Vers une interdiction du glyphosate? Des agriculteurs "pris au piège"

Dans la ferme de Louis et de Laurent, à  Fernelmont, on approuve le projet d'interdition pour les particuliers. Mais on redoute d'éventuelles nouvelles mesures encore plus restrictives pour les cultures. Car selon les agriculteurs, les herbicides "bio" ne
28 avr. 2017 à 16:36 - mise à jour 28 avr. 2017 à 16:43Temps de lecture3 min
Par Jean-Claude Hennuy

Le ministre fédéral de l'agriculture, Willy Borsus, veut interdire la vente de glyphosate aux particuliers. Une mesure qui viendrait donc clarifier la situation, les régions ayant déjà pris l'initiative de leur côté. Pour rappel, cette substance active est présente dans l'herbicide "Roundup", de la firme Monsanto. Et selon plusieurs études, elle serait cancérigène.

A ce jour, le projet d'arrêté du ministre fédéral vise uniquement l'interdiction de vente aux particuliers... qui devront donc utiliser des produits bio ou l'huile de bras pour se débarrasser des mauvaises herbes. Mais à terme, d'autres mesures viseront les utilisateurs professionnels.

L'avis des agriculteurs 

Nous nous sommes rendus chez un cultivateur de Fernelmont, près de Namur, qui pratique à la fois l'agriculture biologique (à hauteur de 30%) et à la fois la culture conventionnelle. 

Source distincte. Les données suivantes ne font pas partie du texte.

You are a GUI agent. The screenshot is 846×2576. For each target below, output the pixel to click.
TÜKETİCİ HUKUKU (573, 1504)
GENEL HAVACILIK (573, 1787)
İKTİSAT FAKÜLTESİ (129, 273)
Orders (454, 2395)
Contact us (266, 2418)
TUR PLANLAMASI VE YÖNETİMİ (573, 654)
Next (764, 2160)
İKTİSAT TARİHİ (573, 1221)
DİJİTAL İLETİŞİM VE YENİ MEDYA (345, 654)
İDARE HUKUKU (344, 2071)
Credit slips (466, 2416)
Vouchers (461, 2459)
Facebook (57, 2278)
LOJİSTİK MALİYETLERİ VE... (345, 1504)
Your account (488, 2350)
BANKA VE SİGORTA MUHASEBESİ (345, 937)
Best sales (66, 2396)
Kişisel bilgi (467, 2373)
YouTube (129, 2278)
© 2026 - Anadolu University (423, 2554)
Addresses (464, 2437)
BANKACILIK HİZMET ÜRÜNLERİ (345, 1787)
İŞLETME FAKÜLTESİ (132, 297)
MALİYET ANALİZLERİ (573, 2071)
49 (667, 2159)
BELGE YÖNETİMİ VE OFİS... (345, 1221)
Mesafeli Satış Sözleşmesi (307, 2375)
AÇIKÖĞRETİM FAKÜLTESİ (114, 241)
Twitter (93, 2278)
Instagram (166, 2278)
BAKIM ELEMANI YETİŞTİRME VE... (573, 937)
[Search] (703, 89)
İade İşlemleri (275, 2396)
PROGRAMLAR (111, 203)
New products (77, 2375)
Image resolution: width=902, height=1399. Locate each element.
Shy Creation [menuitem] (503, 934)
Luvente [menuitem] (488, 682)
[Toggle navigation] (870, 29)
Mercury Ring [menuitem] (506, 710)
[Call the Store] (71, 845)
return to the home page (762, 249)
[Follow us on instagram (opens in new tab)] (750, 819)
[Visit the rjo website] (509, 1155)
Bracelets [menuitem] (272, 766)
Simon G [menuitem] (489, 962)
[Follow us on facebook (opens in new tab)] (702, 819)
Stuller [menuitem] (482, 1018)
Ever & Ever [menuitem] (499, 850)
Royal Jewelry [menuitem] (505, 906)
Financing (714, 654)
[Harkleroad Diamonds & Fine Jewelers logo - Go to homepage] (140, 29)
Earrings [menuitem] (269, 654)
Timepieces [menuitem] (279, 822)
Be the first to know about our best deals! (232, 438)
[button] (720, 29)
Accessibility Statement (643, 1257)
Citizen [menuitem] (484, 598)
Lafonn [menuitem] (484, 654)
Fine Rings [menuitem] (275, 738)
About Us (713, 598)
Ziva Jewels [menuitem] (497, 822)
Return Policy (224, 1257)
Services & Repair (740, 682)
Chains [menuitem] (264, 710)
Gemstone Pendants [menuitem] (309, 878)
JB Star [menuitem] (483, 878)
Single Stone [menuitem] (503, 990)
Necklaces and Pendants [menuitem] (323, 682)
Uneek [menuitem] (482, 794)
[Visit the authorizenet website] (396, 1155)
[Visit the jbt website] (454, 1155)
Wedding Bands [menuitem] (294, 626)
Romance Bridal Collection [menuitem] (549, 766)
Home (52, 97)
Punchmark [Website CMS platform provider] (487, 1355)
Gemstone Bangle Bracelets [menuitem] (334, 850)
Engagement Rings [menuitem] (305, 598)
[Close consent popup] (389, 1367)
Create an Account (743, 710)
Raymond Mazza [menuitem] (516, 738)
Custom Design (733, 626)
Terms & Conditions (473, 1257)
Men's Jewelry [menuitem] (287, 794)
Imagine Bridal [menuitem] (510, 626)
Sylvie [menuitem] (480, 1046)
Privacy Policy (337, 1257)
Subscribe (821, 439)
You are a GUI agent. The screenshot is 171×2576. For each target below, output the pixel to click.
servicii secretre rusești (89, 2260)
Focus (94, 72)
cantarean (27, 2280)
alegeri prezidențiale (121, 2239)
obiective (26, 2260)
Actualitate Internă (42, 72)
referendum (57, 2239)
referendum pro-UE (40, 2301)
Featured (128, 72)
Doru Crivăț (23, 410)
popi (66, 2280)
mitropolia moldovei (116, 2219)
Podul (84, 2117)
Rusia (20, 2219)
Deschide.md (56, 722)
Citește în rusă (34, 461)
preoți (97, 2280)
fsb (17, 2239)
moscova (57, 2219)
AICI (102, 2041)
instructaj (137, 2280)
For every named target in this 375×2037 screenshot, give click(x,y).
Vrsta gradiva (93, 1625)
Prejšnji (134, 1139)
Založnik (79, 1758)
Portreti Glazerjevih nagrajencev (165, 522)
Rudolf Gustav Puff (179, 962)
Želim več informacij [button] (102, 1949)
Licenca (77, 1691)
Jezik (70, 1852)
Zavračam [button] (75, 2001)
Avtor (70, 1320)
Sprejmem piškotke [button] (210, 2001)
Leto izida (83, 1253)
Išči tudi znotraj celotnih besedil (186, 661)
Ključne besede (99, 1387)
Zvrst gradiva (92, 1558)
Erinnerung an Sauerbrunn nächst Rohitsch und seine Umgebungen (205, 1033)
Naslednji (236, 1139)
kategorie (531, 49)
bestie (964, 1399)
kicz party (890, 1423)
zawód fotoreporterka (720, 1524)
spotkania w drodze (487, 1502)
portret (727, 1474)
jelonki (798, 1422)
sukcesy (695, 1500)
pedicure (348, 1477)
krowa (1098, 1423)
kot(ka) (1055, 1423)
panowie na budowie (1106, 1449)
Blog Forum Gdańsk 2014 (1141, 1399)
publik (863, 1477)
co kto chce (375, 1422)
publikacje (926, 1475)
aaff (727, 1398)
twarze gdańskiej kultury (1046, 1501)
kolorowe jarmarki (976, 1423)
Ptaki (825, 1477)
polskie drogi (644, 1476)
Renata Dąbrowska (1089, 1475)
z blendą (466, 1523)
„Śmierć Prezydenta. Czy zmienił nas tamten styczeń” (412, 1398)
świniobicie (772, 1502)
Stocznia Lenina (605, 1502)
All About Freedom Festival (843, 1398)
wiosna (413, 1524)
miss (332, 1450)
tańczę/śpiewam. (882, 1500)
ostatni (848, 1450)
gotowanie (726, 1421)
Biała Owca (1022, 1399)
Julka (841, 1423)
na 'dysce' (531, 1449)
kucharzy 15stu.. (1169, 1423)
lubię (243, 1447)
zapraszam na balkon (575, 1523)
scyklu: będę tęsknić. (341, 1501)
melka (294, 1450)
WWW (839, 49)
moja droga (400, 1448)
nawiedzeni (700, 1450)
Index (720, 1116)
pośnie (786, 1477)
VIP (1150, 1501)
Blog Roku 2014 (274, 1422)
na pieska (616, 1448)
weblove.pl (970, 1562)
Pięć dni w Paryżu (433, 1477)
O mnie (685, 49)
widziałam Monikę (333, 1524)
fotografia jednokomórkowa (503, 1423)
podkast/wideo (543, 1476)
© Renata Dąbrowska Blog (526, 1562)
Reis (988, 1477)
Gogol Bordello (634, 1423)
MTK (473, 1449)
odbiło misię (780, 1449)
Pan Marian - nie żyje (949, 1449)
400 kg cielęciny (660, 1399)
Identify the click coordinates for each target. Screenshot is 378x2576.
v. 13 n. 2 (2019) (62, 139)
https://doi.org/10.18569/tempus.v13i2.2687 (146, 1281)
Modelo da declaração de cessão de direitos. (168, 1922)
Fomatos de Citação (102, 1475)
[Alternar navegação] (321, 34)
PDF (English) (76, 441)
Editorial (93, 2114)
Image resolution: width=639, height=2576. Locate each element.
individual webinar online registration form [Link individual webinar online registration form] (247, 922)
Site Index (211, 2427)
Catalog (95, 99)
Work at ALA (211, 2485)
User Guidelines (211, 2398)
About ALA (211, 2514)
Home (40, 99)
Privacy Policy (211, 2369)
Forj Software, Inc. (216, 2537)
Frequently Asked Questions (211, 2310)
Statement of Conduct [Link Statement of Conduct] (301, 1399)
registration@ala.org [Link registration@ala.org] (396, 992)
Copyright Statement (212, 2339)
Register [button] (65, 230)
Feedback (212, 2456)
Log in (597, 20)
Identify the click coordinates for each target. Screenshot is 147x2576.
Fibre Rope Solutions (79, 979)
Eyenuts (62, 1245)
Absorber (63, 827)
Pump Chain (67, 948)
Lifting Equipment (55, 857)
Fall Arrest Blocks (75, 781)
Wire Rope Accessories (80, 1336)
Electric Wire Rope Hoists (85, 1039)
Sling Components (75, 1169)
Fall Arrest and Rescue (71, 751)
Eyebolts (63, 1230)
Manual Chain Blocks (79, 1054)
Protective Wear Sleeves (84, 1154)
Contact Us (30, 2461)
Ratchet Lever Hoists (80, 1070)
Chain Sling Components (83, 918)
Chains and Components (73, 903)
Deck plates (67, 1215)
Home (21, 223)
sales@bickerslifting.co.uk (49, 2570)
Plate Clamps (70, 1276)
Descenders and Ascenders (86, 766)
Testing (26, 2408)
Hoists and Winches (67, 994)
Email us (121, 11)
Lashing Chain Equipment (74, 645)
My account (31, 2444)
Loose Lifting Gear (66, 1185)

Pour Laurent Houbotte, le fils de cette famille d'agriculteurs, l'utilisation des produits naturels, comme les insecticides biologiques, est très contraignante. "Traiter nos terres avec des produits bio, cela revient plus cher. C'est moins efficace. Et cela demande beaucoup plus de travail. En effet, quand on utilise un produit naturel, nous devons labourer la terre. A plusieurs reprises. Ce qui entraîne une plus grande érosion du sol. Qui plus est, cela signifie aussi plus de passages en tracteur. Et donc davantage de carburant consommé."

Difficile donc, pour cet exploitant, de se passer complètement de produits chimiques, comme le glyphosate. Il n'a d'ailleurs pas d'intention de basculer à court terme vers une agriculture 100% biologique.   

Un contexte difficile 

Comme l'explique Louis, le père de Laurent, "dans le contexte actuel déjà très difficile pour les agriculteurs, imposer des contraintes et des coûts supplémentaires pourrait être fatal à l'agriculture wallonne". On le répète souvent. La concurrence européenne et supra-européenne est vraiment rude pour nos producteurs. D'autant que les normes sanitaires, les contrôles et les réglementations sont exigeantes en Belgique. Plus que dans d'autres pays européens. Et plus que dans certains états d'Amérique latine, par exemple. "Qui plus est, les règles ne sont même pas homogènes dans tous les Etats membres européens", précise Laurent.  

L'avis de FWA

Pour Bernard Decock, de la Fédération wallonne de l'Agriculture (FWA), la réglementation et les contrôles existants permettent déjà de minimiser l'impact du glyphosate sur les légumes et les céréales. Le produit chimique est d'ailleurs utilisé uniquement entre les périodes de culture. "Nos méthodes sont très différentes de celles des Etats-Unis, par exemple. Chez nous, pas d'utilisation intensive. Pas de surdose. Tout est contrôlé. Pas d'OGM non plus. Mais une pulvérisation inter-cultures. Il n'y a donc pas de glyphosate projeté directement sur les plantes ou les aliments. La molécule chimique se dégrade assez rapidement. Et l'impact sanitaire est donc minimisé". Un argument contesté par certains scientifiques qui affirment que des résidus peuvent contaminer les futures pousses et donc nuire à la santé des consommateurs. Un monde scientifique qui prône le principe de précaution et dénonce le lobbying des multinationales prêtes à vendre leurs produits chimiques envers et contre tout. 

Reste que les agriculteurs belges sont véritablement pris au piège. Ils souhaiteraient pouvoir se passer du chimique; mais faute de réelle alternative, dans un contexte déjà pesant et face aux incertitudes de l'avenir, les producteurs belges croisent les doigts pour ne pas se voir imposer de nouvelles restrictions. Leur espoir? La recherche scientifique. Et une nouvelle molécule, efficace, bon marché et sans le moindre risque pour la santé. "Nous espérons vraiment une solution valable pour les producteurs, les consommateurs et les défenseurs de l'environnement. Nous sommes d'ailleurs les premiers exposés aux herbicides et aux pesticides", rappellent les agriculteurs.